Anne-Claire Ruel, conseillère en stratégie d’opinion et prof de fac, était d’humeur un peu chafouine après un éprouvant visionnage. De quoi parle-t-on ? Du débat contradictoire de BFMTV entre un polémiste trop orienté idéologiquement à son goût (Eric Zemmour) et un historien du CNRS fort respectable (Patrick Weil), où il faut bien reconnaître que le second n’a pas été le plus brillant orateur. A sa décharge, au programme étaient abordés tous les thèmes sulfureux adorés par Zemmour (collaboration en 1940, invasion de hordes arabes dans l’hexagone, multiplication des librairies halal etc.). Un petit festival :

Anne-Claire Ruel décroche son téléphone pour interroger ses plus éminents confrères sur le sujet et organiser une réflexion entre ecclésiastiques éclairés. Voir débattre à la télévision un éminent historien accrédité avec un polémiste populaire n’est-il pas un mélange des genres des plus vulgaires ? « Certains chercheurs vont jusqu’à débattre avec Eric Zemmour de nos jours… Où va-t-on, mes bons amis ? » s’emporte-t-elle outrée au téléphone.

Les réflexions de haute tenue qui vont suivre sont regroupées dans le long et soporifique billet de blog hébergé par France Télévisions (la redevance télé est décidément judicieusement dépensée).

A part leur rejet sous-jacent permanent des théories du journaliste du Figaro Magazine, pas évident en vérité de voir où veulent en venir nos régisseurs du débat d’idées ! Sous le prétexte d’expliquer combien il est difficile pour un chercheur de s’adapter aux contraintes des affreux médias modernes où ils sont appelés à témoigner, une glose sans fin se développe. Voici la substantifique moelle qu’on peut tirer des questionnements de nos éminents savants « progressistes ».

Zemmour n’est même pas chercheur au CNRS !
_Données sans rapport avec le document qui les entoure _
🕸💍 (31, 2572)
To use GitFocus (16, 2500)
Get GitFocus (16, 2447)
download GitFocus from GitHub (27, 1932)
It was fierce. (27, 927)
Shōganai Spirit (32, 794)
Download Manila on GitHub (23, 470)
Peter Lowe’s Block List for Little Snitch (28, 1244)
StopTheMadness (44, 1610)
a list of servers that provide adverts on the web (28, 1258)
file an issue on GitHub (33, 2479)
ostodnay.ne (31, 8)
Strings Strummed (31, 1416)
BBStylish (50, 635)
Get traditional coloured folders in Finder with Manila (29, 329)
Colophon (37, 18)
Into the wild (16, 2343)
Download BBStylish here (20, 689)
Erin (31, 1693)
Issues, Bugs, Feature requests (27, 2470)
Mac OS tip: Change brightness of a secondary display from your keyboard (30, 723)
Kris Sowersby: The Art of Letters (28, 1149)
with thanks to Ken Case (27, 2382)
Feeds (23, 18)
Les médias n’offrent pas le support idéal pour exposer tout le savoir scientifique. Les chaînes info en continu sont apparemment un fléau où les journalistes travaillent dans l’urgence. Les émissions racoleuses concoctées par ces derniers ne permettent que trop rarement au chercheur d’y développer toute l’étendue de son sidéral savoir universitaire. Scoop !
Les médiatiques mettent sur un plan d’égalité les différents intervenants. Un petit scandale ! Si le vote de chaque citoyen a la même valeur, dans le domaine des opinions, faudrait pas pousser ! Demandons à BFMTV de mettre en gros et en bien gras les titres des scientifiques intervenants sur les plateaux. Ils y sont visiblement très attachés . Sinon, la parole d’un vulgaire « polémiste » est autant considérée que celle d’un « vrai » chercheur. Comment le citoyen peut-il ne pas voter comme un sagouin ensuite ?
La télévision ne permet pas de « notes de bas de pages », de « bibliographie », « d’équations ou de modèles ». C’est vraiment ballot, car les scientifiques excellent dans ces domaines.

Certains journalistes mal intentionnés retranscrivent de travers les citations les plus brillantes de nos savants. Ceci dans le but fallacieux de « conforter ou illustrer un aspect de l’angle développé dans [leur] article ». Salauds !
Pour en revenir à Belzébuth (Gargamel / Zemmour NDLR), qui parvient de son côté à se jouer de tous ces pièges, son « régime de parole » est celui du « domaine de l’opinion masquée derrière une pseudo-scientificité ». Alors que, bien sûr, le régime de parole de Weil « c’est la vérité du savoir et des connaissances scientifiques ».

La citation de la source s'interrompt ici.